Activity 2: Why was model minority myth created?
Discuss the following questions with the students:
  1. During World War II, how were Japanese Americans treated? Why would being seen as “Good Americans” be so important to Asian Americans after the war?
  2. What are the characteristics of a “Good American”? What are the connections between this stereotype and ideas about the American Dream and meritocracy?
  3. How is the “Good American”, the model minority, used in the 1960s? What was the historical context of the 1960s? Was the model minority image used in the discussion of the War on Poverty?
 
Activity 3: How the model minority myth hurt AANHPIs and coalition building?
  1. How does the model minority myth hurt AANHPIs?
    1. What types of discrimination do AANHPIs face? Do AANHPIs get treated as foreigners even if their families have been in the U.S. for several generations?
    2. What types of discrimination do AANHPIs face? Do AANHPIs get treated as foreigners even if their families have been in the U.S. for several generations?
  2. How does the model minority myth hurt AANHPIs in coalition building?
    1. AANHPIs as “model minority” are perceived to have achieved a higher level of success than other minority groups. Do you think this thinking is problematic? What does it imply about other minority groups?
    2. What types of discrimination do other minority groups face?
    3. Describe the benefits that AANHPIs actually gained through the Civil Rights Movement.
    4. Do AANHPIs need alliances with other groups of people? Why or why not?

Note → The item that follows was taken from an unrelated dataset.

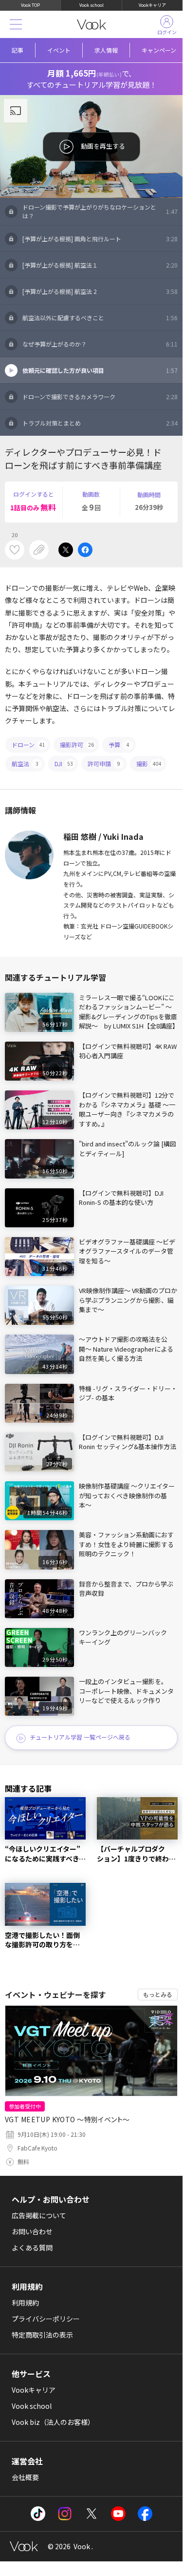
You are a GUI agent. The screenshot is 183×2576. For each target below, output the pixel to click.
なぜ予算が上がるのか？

    5. How does this idea of “model minority” hurt AANHPIs in their attempts to build coalitions or alliances with other groups of people?
 
Activity 4: Affirmative Action and the Model Minority Stereotype
In 2018, a group of more than a dozen Asian American students brought a lawsuit against Harvard University, arguing that the university’s admissions practices discriminated against Asian American applicants. According to the plaintiffs, Harvard admissions officers often assigned Asian American applicants with strong academic credentials lower ratings for admissions criteria related to personality traits. The plaintiffs, called Students for Fair Admissions (SFFA), alleged that the admissions office needed to use these lower personality ratings in order to keep the number of Asian American students at Harvard from becoming too high.
In 2019, Judge Allison D. Burroughs ruled against the SFFA, stating she believed that Harvard’s admissions policies were fair and that affirmative action, a set of admissions policies designed to improve opportunities for students of color, did not hurt Asian American students’ chances of getting into the college. The case raised strong feelings among different members of Asian American communities: while some agreed with the plaintiffs, others felt that affirmative action was a fair process for groups of color, particularly African American and Latinx students.

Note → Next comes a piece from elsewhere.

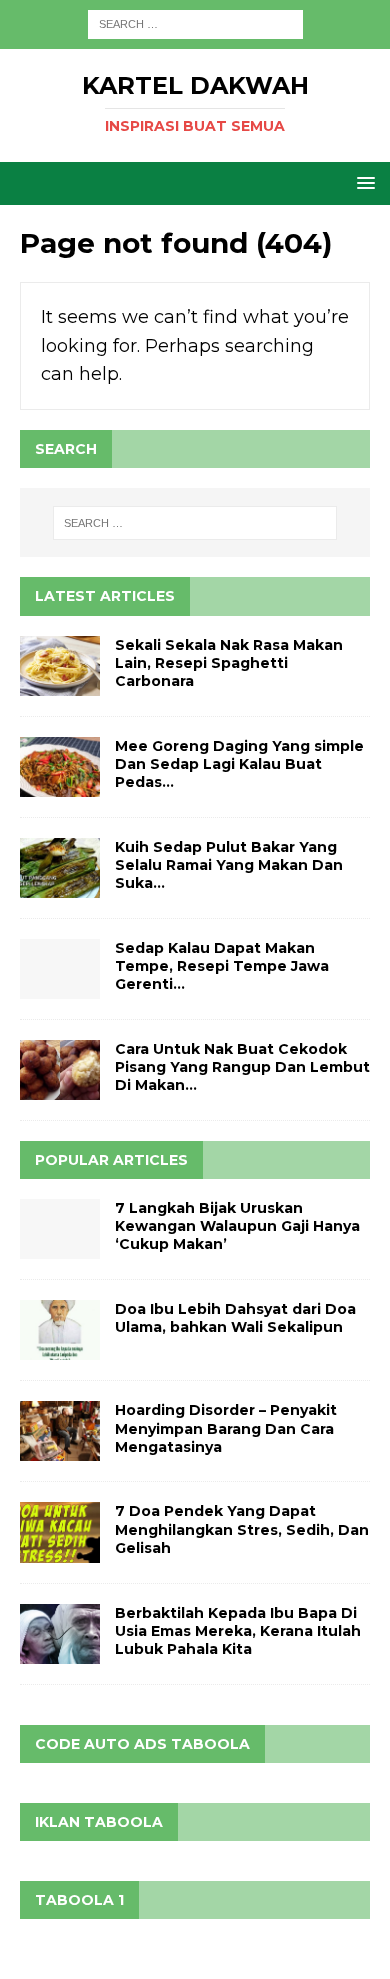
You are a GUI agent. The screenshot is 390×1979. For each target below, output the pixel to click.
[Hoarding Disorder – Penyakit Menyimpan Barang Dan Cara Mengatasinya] (60, 1431)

  1. Discussion Questions:
    1. Based on what you know about AANHPI is not a monolithic group, how might affirmative action support AANHPI students applying to college?

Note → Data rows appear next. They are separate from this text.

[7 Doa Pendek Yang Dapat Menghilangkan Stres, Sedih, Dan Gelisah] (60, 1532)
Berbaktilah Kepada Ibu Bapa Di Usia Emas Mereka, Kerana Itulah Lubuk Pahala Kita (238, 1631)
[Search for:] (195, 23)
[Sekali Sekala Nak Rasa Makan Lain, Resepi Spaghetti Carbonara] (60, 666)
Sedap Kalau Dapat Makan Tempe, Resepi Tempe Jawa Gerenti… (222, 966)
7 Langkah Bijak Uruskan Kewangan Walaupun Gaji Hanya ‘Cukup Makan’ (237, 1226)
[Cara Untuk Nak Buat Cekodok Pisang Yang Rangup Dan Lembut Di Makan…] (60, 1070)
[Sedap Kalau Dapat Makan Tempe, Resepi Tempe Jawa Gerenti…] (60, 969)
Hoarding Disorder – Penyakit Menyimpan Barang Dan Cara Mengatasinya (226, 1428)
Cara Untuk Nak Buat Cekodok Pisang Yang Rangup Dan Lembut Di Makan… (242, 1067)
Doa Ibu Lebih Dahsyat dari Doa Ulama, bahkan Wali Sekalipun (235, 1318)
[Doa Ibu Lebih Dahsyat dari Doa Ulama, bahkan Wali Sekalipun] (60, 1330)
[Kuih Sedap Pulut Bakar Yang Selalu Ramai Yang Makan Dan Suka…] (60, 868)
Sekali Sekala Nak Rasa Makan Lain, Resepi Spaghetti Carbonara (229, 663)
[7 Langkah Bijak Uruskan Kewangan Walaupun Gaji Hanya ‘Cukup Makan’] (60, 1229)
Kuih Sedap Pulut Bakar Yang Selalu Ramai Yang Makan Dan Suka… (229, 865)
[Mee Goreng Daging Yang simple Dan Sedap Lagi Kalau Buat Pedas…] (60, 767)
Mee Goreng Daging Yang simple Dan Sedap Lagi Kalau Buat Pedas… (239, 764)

    2. How might the model minority stereotype potentially be an obstacle to college admissions for AANHPIs?
    3. How would affirmative action help AANHPIs in the work place?
    4. Describe how the model minority myth is used to drive a wedge between AANHPIs and other communities of color in policies like affirmative action.
  2. Creative writing options for students to choose:
    1. In what ways have people tried to stereotype you? How are you more than these stereotypes? Write a letter to the people who have stereotyped you, in which you share how you are more than the stereotype they have placed on you.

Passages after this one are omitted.